La main de Louis XIV se posa sur la table et s'y appuya avec force.
– Cette fois ils agiront sur l'ordre du Roi, dit-il.
Angélique regardait cette main où se trahissait le poids d'une volonté souveraine. Il y avait plus d'une heure qu'ils se trouvaient dans ce bureau, et elle avait la sensation que le roi ne la laisserait pas aller, qu'elle ne lui eût livré entièrement le fruit de ses expériences heureuses ou malheureuses d'armatrice. Il avait le don de poser les questions, d'obliger ses interlocuteurs à faire le point. Quelles étaient les autres raisons d'échec pour la navigation vers les Indes Orientales ? La longueur du voyage, le manque d'escale française sur la route... Il y avait déjà songé. N'avait-elle pas entendu dire que deux ans plus tôt, une expédition était partie pour s'assurer la possession de l'Ile Dauphine ? Oui, elle ne l'ignorait pas, mais personne ne comptait trop là-dessus car cette expédition était vouée à l'échec. Le roi sursauta et serra les dents.
– Comment savez-vous déjà cela ? Je viens de recevoir l'envoyé de M. de Montevergue, le chef de l'expédition. Son second a touché Bordeaux il y a quelques jours. Il était à Versailles ce matin et avait ordre de ne rien communiquer à quiconque avant de m'avoir vu. Je l'ai reçu toutes affaires cessantes, et il vient de sortir de mon cabinet. Se serait-il permis de bavarder ?
Il fallait tout dire. Comment les gens de mer étaient depuis longtemps au courant des difficultés de l'expédition de l'île Dauphine, certains navires ayant pris à leur bord des malades ravagés par le scorbut ou blessés par les sauvages... Comment les armateurs se trouvaient renseignés plus vite que le roi grâce au système des assurances payées entre navires de différentes nations et qui se chargeaient du courrier... Pourquoi l'expédition était vouée à l'échec, n'étant que militaire alors qu'il aurait fallu des marchands, etc... Elle parlait avec assurance de ces choses de la mer, car, ainsi que ceux qui possèdent une imagination vive, chaque mot pour elle créait un tableau précis, et l'attention soutenue du roi l'encourageait.

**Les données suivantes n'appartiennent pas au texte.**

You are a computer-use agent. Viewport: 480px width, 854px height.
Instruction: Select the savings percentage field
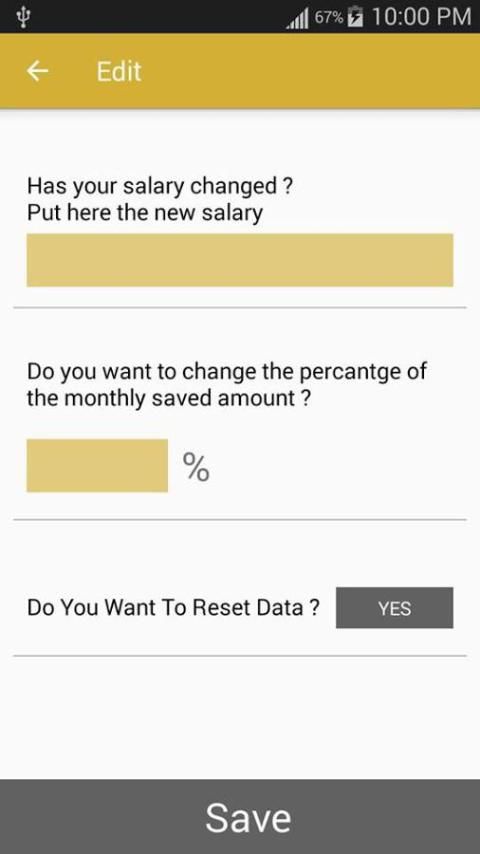97,466
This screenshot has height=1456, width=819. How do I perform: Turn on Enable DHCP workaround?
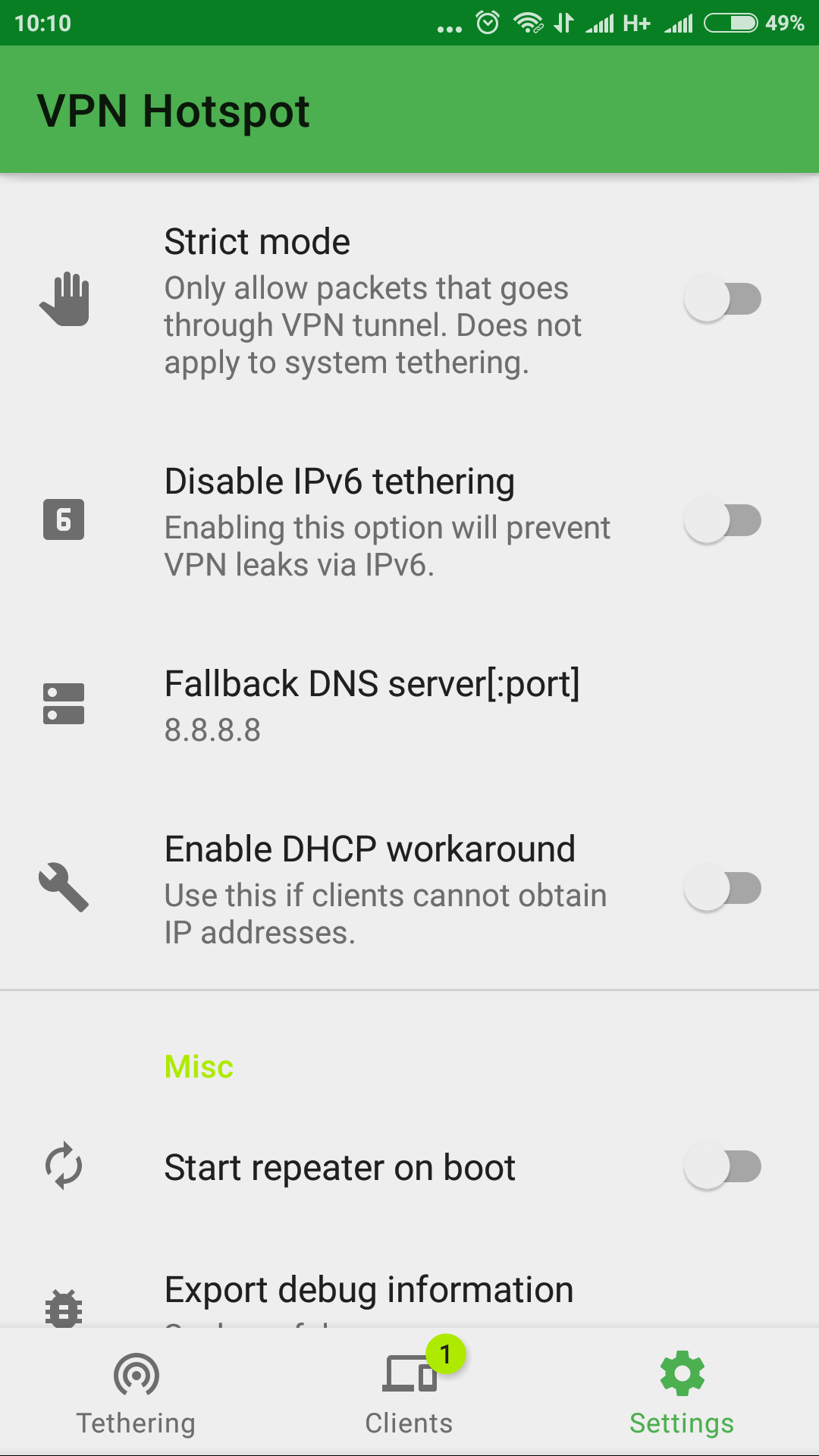point(723,888)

Aux portes de ce bureau s'arrêtaient les rumeurs frivoles, les papotages incoercibles de la Cour, et le sort du monde pouvait s'y jouer alors qu'au-dehors tournait la fête. Ainsi travaillait le roi, capable de s'isoler de tout pour ne poursuivre, à chaque moment, qu'un seul but. Lorsqu'il se leva, Angélique s'aperçut seulement qu'elle était fatiguée, qu'elle avait très faim et qu'elle venait de s'entretenir deux heures avec le roi comme avec un ami de longue date. M. Colbert se retira. Angélique allait l'imiter quand le roi la retint.